* _What you will do_:
A – Answer these questions from the hepatitis C text:
(i) What phone number does the text give for more information?
(ii) What kind of clinical trial does the text describe?
(iii) What type of therapy had the patients previously not responded to?
B – Swap "testimonial" for "interview" in the hepatitis C text, beginning at the words "Study helps hepatitis" and stopping after "firstname.lastname@example.org or 352-273-8872.".

* _Text_:

===

Study helps hepatitis C patients, shows path for accelerating research and potential for drug approvals
Read the journal article here, which also contains a list of co-authors’ disclosures of funding and possible conflicts: https://www.gastrojournal.org/article/S0016-5085(19)41199-2/fulltext
Hepatitis C patient testimonial video: https://www.youtube.com/watch?v=vqkyhha_AX8
For more information, please contact: Meghan Meyer, firstname.lastname@example.org or 352-273-8872.
In a new kind of real-world study, a “pragmatic” clinical trial, UF researchers found that hepatitis C patients who previously did not respond to oral drug therapy were cured by a recently approved drug regimen.

===

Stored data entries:
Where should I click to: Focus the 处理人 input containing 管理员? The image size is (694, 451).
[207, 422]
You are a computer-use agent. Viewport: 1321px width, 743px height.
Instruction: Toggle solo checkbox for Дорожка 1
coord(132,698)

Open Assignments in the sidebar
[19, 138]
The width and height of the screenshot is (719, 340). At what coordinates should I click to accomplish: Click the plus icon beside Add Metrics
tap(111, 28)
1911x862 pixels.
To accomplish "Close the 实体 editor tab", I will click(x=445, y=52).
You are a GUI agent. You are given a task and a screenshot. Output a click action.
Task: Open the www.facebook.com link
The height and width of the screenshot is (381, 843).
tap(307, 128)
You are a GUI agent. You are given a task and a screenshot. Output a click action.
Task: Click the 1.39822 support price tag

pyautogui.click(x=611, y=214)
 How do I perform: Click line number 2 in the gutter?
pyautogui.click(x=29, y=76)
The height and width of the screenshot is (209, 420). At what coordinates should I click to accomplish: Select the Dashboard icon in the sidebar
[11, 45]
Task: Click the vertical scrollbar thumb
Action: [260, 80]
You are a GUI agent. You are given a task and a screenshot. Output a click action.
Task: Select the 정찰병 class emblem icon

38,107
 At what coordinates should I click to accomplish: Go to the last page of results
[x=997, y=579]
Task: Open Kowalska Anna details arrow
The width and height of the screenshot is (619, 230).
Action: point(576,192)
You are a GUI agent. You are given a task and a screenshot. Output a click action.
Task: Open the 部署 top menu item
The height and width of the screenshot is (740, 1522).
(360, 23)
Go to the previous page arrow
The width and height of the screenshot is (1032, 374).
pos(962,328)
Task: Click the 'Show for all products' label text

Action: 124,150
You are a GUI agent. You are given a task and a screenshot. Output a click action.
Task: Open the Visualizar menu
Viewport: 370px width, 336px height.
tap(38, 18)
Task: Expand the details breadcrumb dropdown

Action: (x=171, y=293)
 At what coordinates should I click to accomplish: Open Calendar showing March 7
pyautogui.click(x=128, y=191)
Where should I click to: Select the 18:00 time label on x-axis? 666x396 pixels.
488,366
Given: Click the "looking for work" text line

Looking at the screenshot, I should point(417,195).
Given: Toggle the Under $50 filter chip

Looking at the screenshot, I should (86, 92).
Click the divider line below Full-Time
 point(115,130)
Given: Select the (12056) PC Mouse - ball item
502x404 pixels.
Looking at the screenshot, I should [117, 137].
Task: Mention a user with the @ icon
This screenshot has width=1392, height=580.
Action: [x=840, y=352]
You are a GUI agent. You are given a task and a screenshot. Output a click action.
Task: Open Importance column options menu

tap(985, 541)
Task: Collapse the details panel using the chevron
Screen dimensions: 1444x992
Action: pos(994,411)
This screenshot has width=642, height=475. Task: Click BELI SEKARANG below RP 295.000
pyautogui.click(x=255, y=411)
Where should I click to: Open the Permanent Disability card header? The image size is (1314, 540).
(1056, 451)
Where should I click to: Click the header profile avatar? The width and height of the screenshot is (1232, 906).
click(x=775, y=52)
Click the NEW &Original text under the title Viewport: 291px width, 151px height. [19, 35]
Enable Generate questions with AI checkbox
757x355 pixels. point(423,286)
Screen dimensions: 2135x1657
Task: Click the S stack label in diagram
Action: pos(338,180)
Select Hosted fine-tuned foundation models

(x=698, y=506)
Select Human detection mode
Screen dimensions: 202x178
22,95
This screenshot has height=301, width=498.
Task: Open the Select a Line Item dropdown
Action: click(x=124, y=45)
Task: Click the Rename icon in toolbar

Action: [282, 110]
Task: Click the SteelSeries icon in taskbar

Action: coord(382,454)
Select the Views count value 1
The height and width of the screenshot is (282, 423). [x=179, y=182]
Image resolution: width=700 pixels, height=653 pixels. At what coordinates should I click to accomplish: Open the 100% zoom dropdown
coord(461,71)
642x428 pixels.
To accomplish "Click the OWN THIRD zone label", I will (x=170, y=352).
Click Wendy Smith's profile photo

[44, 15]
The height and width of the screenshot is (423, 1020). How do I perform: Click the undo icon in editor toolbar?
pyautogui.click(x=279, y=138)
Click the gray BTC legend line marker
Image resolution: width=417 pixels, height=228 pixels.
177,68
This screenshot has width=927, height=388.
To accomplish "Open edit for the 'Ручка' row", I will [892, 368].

===

* _Responses by task_:
A –
(i) 352-273-8872
(ii) A "pragmatic" clinical trial
(iii) Oral drug therapy

B –
Study helps hepatitis C patients, shows path for accelerating research and potential for drug approvals
Read the journal article here, which also contains a list of co-authors’ disclosures of funding and possible conflicts: https://www.gastrojournal.org/article/S0016-5085(19)41199-2/fulltext
Hepatitis C patient interview video: https://www.youtube.com/watch?v=vqkyhha_AX8
For more information, please contact: Meghan Meyer, firstname.lastname@example.org or 352-273-8872.